- Born: October 2, 1791 Vesoul, France
- Died: June 21, 1820 (aged 28) Paris, France
- Education: École polytechnique
- Known for: Dulong–Petit law
- Scientific career
- Fields: Physics Thermodynamics
- Workplaces: École polytechnique
- Thesis: Théorie mathématique de l'action capillaire (1812)

= Alexis Thérèse Petit =

French physicist (1791–1820)

Alexis Thérèse Petit (/fr/; 2 October 1791 – 21 June 1820) was a French physicist.

Petit is known for his work on the efficiencies of air- and steam-engines, published in 1818 (Mémoire sur l’emploi du principe des forces vives dans le calcul des machines). His well-known discussions with the French physicist Sadi Carnot, founder of thermodynamics, may have stimulated Carnot in his reflexions on heat engines and thermodynamic efficiency. The Dulong–Petit law (1819) is named after him and his collaborator Pierre Louis Dulong.

==Biography==

=== Early life and studies ===
Petit was born in Vesoul, Haute-Saône. At the age of 10, he proved that he was already capable of taking the difficult entrance exam to France's most prestigious scientific school of the time, the École polytechnique of Paris. He was then placed in a preparatory school where he actually served as a "répétiteur" to help his own classmates digest the course material. He duly entered the Polytechnique at the lowest permissible age, in 1807, and graduated "hors-rang" in 1809 (which is to say that he clearly outranked all of his classmates).

After graduation, Petit stayed at Polytechnique as a faculty member, first as répétiteur in analysis and mechanics (1809) then in physics (1810).

=== Career ===
He taught for some time at Lycée Bonaparte. At Polytechnique, he served as a substitute (1814) for Jean Henri Hassenfratz whom he would replace in 1815. He thus became the second professor of physics at Polytechnique and the youngest person ever to hold that position, at the age of 23.

Petit and François Arago were brothers-in-law because they married two sisters. In 1814, the two men collaborated on a paper together.

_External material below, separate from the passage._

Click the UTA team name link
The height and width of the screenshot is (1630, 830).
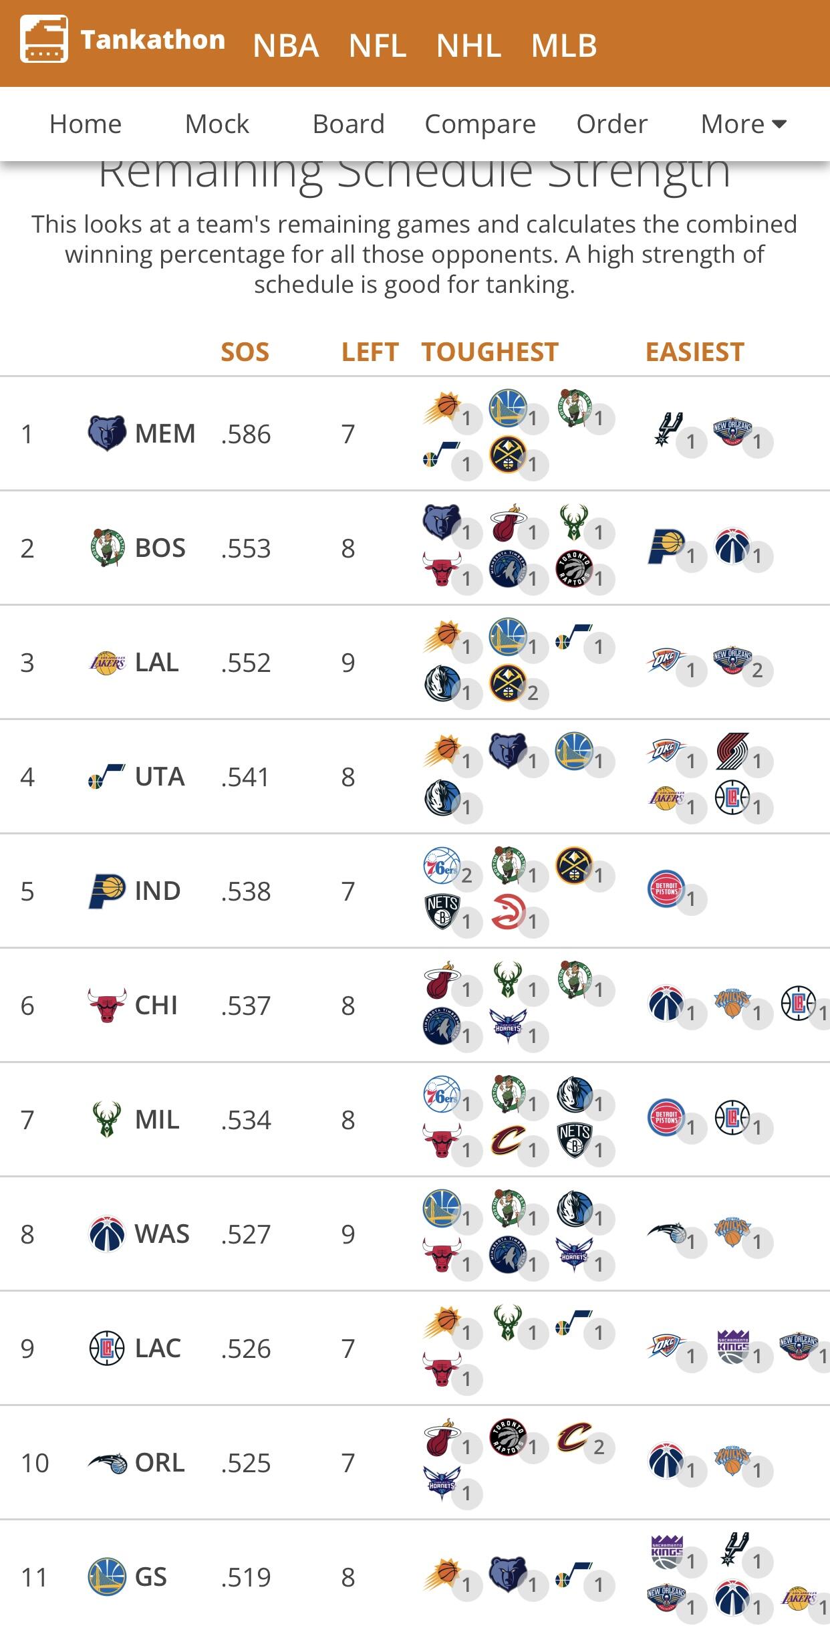[160, 777]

Petit first collaborated with Pierre Louis Dulong for the competition of the French Academy of Sciences about refrigeration (1815). Petit is now probably best known for the surprising Dulong–Petit law concerning the specific heat capacity of metals, which both men formulated together in 1819 and which Albert Einstein explained almost a century later. Petit also designed a special thermometer (using weights) to determine the thermal dilatation coefficients of several metals.

=== Death ===
Petit died from tuberculosis at the age of 28, shortly after the passing of his wife. He was succeeded by Dulong as professor of physics at the Polytechnique in 1820.

== Personality ==
Jules Jamin, a contemporary and fellow physicist provides biographical and temperament details of Petit and Dulong:

Petit had a lively intelligence, an elegant and easy speech, he seduced with an amiable look, got easily attached, and surrendered himself to his tendencies rather than governing them. He was credited with an instinctive scientific intuition, a power of premature invention, certain presages of an assured future that everyone foresaw and even desired, so great was the benevolence which he inspired. Dulong was the opposite: His language was thoughtful, his attitude serious and his appearance cold[. . . ] He worked slowly but with certainty, with a continuity and a power of will that nothing stopped, I should say with a courage that no danger could push back. In the absence of that vivacity of the mind which invents easily, but likes to rest, he had the sense of scientific exactness, the gusto for precision experiments, the talent of combining them, the patience of completing them, and the art, unknown before him, to carry them to the limits of accuracy[. . . ] Petit had more mathematical tendency, Dulong was more experimental; the first carried in the work more brilliant easiness, the second more continuity; One represented imagination, the other reason, which moderates and contains it.